**Sayfadan alıntı**
• • • •

Bir performans sanatçısı da gelmiş sergiye, işemiş pisuara.. "Pisuar heykelse eğer, benim yaptığım da performans sanatı" diye.. Şimdi 26 ocakta mahkeme karar verecek, neyin, nasıl sanat olduğuna..
Ama sanatçılar arasında tartışma çoktan başladı bile.. Bu tartışma sayesinde, ben de Modern Sanatın ilginç yapıtlarına, ilginç tepkileri öğrenme fırsatı buldum, yabancı basından.. Size nakletmezsem, ölürüm..
1999'da Londra'daki bir sergiye Tracey Emin adlı sanatçı "Yatağım" adlı eseri ile katılmış. Manzara şu.. Ortada bir darmadağın yatak.. Etrafında boş içki şişeleri, oraya buraya atılmış kirli iç çamaşırları ve kullanılmış prezervatifler..

• • • •

**Kaynaktan alıntı**
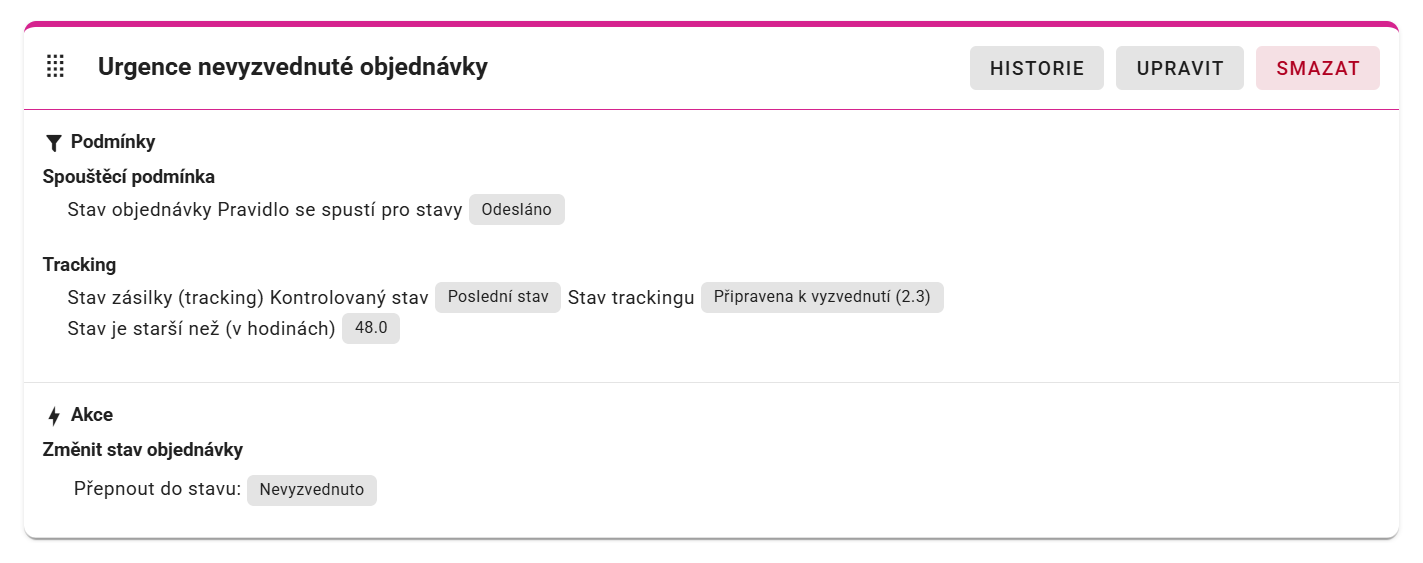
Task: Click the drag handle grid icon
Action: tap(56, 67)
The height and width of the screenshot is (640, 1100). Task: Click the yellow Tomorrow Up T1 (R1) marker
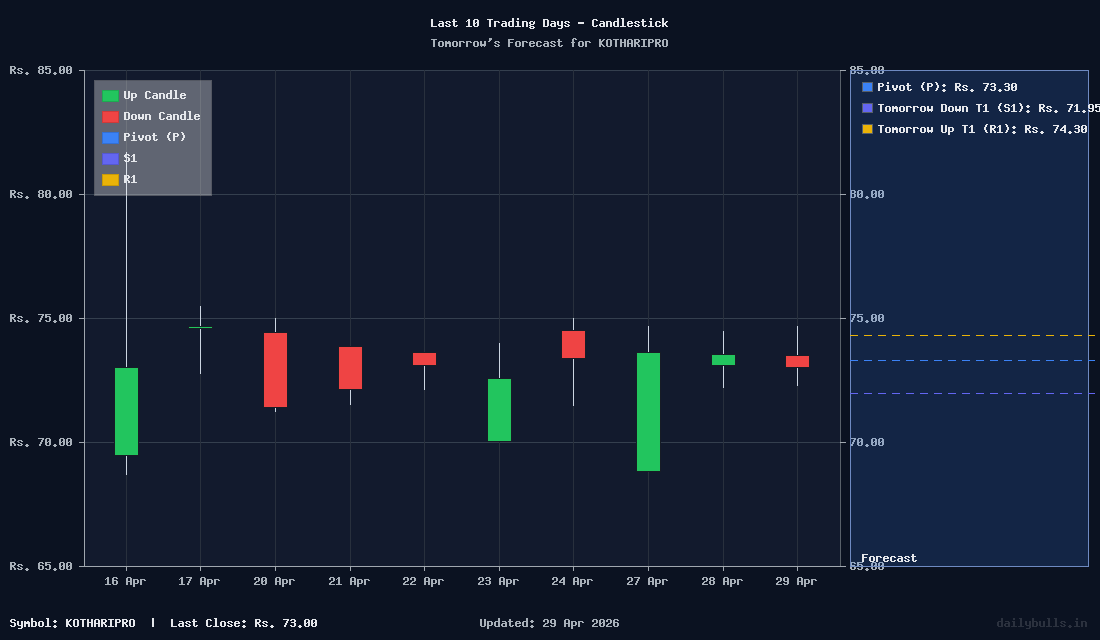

• • • •

**Yapılacak iş**
Yukarıdaki modern sanat tartışmasını anlatan yazıyı tek harfini bile değiştirmeden baştan sona tekrarla.

**Görevin sonucu**
Bir performans sanatçısı da gelmiş sergiye, işemiş pisuara.. "Pisuar heykelse eğer, benim yaptığım da performans sanatı" diye.. Şimdi 26 ocakta mahkeme karar verecek, neyin, nasıl sanat olduğuna..
Ama sanatçılar arasında tartışma çoktan başladı bile.. Bu tartışma sayesinde, ben de Modern Sanatın ilginç yapıtlarına, ilginç tepkileri öğrenme fırsatı buldum, yabancı basından.. Size nakletmezsem, ölürüm..
1999'da Londra'daki bir sergiye Tracey Emin adlı sanatçı "Yatağım" adlı eseri ile katılmış. Manzara şu.. Ortada bir darmadağın yatak.. Etrafında boş içki şişeleri, oraya buraya atılmış kirli iç çamaşırları ve kullanılmış prezervatifler..